For instance, if you have to check the back cover of a book to find out that the "BLI" organization prominently featured within is actually named Better Living Industries, that's not a good sign. And if you suspect that BLI's female leader probably does have a name -- but the book has forgotten to tell you what that is -- it's also disappointing. That the young heroine doesn't have a name is more forgivable -- Everymen and Everywomen often are nameless -- but it contributes to the general sense that the words are there to sound evocative and interesting rather than actually saying anything specific.
The book in question is The True Lives of the Fabulous Killjoys, a graphic novel out of Mad Max via the famous "1984" Apple commercial. It was written by Gerard Way (most famous from his band My Chemical Romance, but a real comics writer with several good Umbrella Academy books under his belt) and his friend Shaun Simon (another musician-turned-comics-writer), and drawn by Becky Cloonan (whose work I know best from Demo, though she's done plenty of other books). And it is so stylish and besotted with its own language to almost make up for the fact that it doesn't really make sense.
(Apparently, Killjoys is the sequel to several MCR songs; perhaps they explain the world in more detail. Or perhaps we're not meant to ask trivial questions like who are these people, what are they doing, and what is actually going on?)
It's post-apocalyptic, or post-something. BLI rules Battery City, which seems to be underground, and partially or entirely inhabited by robots. (Two "porn droids" are major characters.) It's the usual dystopian hell, mind-control subsection, with a literal dominatrix for a ruler. (One might say this is too much on the nose, but not for a song, it wouldn't be.) Emotion is specifically outlawed in Battery City, in case you didn't get the fact that BLI is eeeevil. BLI has two separate sets of goons for no clear reason: Scarecrows, who seem to be basically normal people in uniforms, and Draculoids, who are possessed by the Dracula masks forced on them.
Outside "Bat City," there's the desert, an anarchic wasteland with only a few settlements and random wandering folks. The supposed heroes, the Killjoys, are murdering teenage thugs who emulate an earlier band called the Killjoys, who supposedly were upright and true and wonderful and all died Fighting The Power. There are exactly as many people in any part of the desert as the story requires at any given point, mobs or stragglers or individuals. There is no where else in the entire world, as far as we can see.
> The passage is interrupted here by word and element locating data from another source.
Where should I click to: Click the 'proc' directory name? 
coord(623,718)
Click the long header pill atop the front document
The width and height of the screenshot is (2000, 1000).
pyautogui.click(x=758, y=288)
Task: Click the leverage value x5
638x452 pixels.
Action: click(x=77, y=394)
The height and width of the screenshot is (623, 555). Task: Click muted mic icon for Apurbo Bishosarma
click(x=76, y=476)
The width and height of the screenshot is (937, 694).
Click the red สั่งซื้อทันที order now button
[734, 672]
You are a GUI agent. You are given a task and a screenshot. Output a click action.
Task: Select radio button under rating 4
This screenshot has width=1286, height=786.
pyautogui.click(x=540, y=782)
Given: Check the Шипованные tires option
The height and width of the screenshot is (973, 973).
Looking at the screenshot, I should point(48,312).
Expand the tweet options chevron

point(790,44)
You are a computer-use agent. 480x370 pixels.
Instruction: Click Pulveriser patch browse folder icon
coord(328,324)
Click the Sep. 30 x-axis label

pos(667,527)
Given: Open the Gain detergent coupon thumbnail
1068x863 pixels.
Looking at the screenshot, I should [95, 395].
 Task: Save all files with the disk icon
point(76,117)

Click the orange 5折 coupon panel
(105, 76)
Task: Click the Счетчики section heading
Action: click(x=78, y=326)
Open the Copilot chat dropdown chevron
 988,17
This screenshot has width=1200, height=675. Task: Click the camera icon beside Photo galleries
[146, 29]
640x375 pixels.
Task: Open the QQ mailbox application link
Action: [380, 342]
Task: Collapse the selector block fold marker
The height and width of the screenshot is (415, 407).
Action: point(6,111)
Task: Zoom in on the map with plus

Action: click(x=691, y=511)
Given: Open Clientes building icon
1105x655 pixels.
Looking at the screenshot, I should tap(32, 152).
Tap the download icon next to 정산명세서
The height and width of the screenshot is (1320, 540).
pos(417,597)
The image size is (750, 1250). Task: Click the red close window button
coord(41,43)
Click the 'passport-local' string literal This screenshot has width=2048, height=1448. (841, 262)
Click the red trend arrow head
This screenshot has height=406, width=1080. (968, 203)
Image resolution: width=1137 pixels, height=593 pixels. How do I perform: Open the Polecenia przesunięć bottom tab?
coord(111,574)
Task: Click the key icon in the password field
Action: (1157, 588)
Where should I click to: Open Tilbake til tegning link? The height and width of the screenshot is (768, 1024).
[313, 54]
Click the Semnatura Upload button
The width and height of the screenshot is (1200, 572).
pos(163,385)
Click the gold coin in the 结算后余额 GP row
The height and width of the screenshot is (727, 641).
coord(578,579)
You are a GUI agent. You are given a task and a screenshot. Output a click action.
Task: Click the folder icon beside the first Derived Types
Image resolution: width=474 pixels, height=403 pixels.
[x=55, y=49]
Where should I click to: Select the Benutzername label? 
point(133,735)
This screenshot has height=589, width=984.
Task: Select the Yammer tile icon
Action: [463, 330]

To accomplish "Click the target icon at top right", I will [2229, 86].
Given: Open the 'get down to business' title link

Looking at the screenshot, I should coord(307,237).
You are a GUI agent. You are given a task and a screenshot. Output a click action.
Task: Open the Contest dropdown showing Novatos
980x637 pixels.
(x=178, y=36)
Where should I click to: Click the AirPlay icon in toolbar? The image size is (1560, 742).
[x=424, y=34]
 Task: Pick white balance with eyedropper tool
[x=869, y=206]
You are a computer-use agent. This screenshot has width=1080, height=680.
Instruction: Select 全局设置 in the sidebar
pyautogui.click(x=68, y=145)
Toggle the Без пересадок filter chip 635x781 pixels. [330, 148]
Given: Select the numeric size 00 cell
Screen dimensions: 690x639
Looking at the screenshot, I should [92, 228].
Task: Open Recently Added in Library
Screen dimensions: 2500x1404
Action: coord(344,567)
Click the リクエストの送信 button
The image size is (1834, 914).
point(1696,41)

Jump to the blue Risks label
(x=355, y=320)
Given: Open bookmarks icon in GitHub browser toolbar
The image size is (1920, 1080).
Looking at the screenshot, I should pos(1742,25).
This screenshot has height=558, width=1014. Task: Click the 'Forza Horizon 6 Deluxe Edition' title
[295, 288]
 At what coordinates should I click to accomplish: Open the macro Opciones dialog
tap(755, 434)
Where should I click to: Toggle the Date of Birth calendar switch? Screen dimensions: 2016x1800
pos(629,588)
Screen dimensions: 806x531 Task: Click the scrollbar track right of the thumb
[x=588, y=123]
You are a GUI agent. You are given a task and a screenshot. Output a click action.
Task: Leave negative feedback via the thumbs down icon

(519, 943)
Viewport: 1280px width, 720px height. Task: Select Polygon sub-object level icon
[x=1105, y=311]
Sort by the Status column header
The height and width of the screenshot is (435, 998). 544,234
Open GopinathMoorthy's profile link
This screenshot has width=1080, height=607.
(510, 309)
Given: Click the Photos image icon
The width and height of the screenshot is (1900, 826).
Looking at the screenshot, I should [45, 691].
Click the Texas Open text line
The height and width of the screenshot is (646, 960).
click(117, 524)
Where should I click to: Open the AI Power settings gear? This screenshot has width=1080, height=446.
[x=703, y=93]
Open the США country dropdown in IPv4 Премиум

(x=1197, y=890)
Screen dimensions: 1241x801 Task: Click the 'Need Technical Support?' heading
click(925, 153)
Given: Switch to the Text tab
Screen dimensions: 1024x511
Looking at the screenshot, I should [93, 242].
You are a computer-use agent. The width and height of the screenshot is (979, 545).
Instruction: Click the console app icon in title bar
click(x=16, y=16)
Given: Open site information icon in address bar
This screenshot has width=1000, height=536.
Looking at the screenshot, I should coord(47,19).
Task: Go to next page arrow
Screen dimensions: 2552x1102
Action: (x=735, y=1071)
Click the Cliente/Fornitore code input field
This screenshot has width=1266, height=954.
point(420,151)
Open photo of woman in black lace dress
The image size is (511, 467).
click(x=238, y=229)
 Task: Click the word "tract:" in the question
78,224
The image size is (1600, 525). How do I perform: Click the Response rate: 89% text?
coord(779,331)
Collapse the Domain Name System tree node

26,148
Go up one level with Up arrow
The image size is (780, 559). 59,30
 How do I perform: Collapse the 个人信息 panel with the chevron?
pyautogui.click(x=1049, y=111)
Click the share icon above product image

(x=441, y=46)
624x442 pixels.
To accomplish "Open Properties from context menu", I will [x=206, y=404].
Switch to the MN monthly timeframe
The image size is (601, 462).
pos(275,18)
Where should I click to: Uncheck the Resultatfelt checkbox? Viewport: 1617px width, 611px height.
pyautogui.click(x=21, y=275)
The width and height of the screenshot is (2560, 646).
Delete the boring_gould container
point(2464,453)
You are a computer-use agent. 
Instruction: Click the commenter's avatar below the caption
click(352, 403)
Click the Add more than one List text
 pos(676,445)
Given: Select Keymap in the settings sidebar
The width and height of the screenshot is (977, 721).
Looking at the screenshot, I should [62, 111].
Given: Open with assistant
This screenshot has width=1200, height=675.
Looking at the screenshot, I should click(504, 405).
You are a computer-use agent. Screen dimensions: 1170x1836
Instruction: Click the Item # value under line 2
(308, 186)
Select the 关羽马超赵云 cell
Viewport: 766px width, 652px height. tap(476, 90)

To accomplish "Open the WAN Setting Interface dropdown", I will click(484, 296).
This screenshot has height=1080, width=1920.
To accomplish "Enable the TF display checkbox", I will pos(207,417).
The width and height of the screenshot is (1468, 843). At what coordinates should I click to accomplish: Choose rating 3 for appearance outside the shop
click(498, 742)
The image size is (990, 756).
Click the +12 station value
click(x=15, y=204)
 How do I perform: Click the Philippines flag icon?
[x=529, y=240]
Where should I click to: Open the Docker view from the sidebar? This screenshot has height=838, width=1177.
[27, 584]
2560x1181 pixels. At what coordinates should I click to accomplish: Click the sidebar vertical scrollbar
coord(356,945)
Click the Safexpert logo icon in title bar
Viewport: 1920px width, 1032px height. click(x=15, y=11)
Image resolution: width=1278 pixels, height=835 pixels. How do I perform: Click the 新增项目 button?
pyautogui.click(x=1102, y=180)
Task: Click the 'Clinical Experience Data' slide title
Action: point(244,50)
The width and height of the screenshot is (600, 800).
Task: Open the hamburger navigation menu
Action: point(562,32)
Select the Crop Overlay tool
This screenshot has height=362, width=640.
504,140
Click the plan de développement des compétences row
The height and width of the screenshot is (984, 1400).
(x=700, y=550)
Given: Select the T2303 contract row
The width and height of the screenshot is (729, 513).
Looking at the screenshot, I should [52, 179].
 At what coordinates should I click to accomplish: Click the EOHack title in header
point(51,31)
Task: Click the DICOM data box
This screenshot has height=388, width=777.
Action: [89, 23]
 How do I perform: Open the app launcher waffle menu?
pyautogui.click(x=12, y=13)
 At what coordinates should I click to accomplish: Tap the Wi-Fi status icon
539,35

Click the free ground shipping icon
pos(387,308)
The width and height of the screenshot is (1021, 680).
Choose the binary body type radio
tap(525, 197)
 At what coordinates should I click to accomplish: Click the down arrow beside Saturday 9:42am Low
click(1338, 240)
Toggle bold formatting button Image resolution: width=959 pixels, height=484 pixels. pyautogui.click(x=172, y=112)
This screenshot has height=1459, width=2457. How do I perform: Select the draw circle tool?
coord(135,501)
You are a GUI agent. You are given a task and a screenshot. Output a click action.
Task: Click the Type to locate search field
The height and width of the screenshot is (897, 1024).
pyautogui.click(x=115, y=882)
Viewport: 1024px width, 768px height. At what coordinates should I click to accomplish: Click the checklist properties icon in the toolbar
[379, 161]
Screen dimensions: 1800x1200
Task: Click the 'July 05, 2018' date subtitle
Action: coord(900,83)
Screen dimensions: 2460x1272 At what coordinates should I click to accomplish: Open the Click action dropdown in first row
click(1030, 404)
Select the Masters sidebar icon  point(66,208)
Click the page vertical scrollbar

Look: here's some random dialogue to show you what I mean. Like opera, it shows that any idea too stupid to be said can instead be sung:
It's been twelve years since the four-man banger cell gave their colors to end B.L.I.'s white cries. They called themselves Killjoys.
Today the guns don't sound the same, the colors that we now buy, and the clothes are all the wrong size...yet we call ourselves Killjoys.
Empty spaces. Lost traces. Battery City races, getting taller as our desert -- smaller.
Dreams. Visions. Suicide missions. Anniversaries are lies if we forget why the confetti flies.
Add some fuzzy guitars and a backbeat and you'd have yourself something there. As supposedly expository dialogue on page 9, coming from a DJ, it somewhat misses its aim.
As much as Killjoys has a coherent story, it centers on three characters: Blue, one of those porn droids, who wants to save her friend/sister/lover and bring about the fabled robot messiah. The Girl, who was the ward or companion of the original Killjoys for no reason anyone actually knows, and who has the nonspecific Power generally vested in vaguely portentous figures without real names. And Korse, who was a top BLI killer but fell in love Against The Rules. They all run around, along with the various gangs, shooting ray guns at each other and killing a whole lot of people for no good reason, until BLI is sort-of defeated by the power of emotion and music and robots and that kind of stuff.
I can't say that Killjoys will inevitably be disappointing to anyone who isn't a My Chemical Romance fan, since it's impossible to prove a negative. But it's much more like the fold-out in the middle of a concept album than a work in itself, and it never gives the reader enough information to explain itself. Way has done much better comics than this before, and he probably will again. (Cloonan, too.) But they need to remember to tell the story of this book in this book, rather than across some transmedia experience.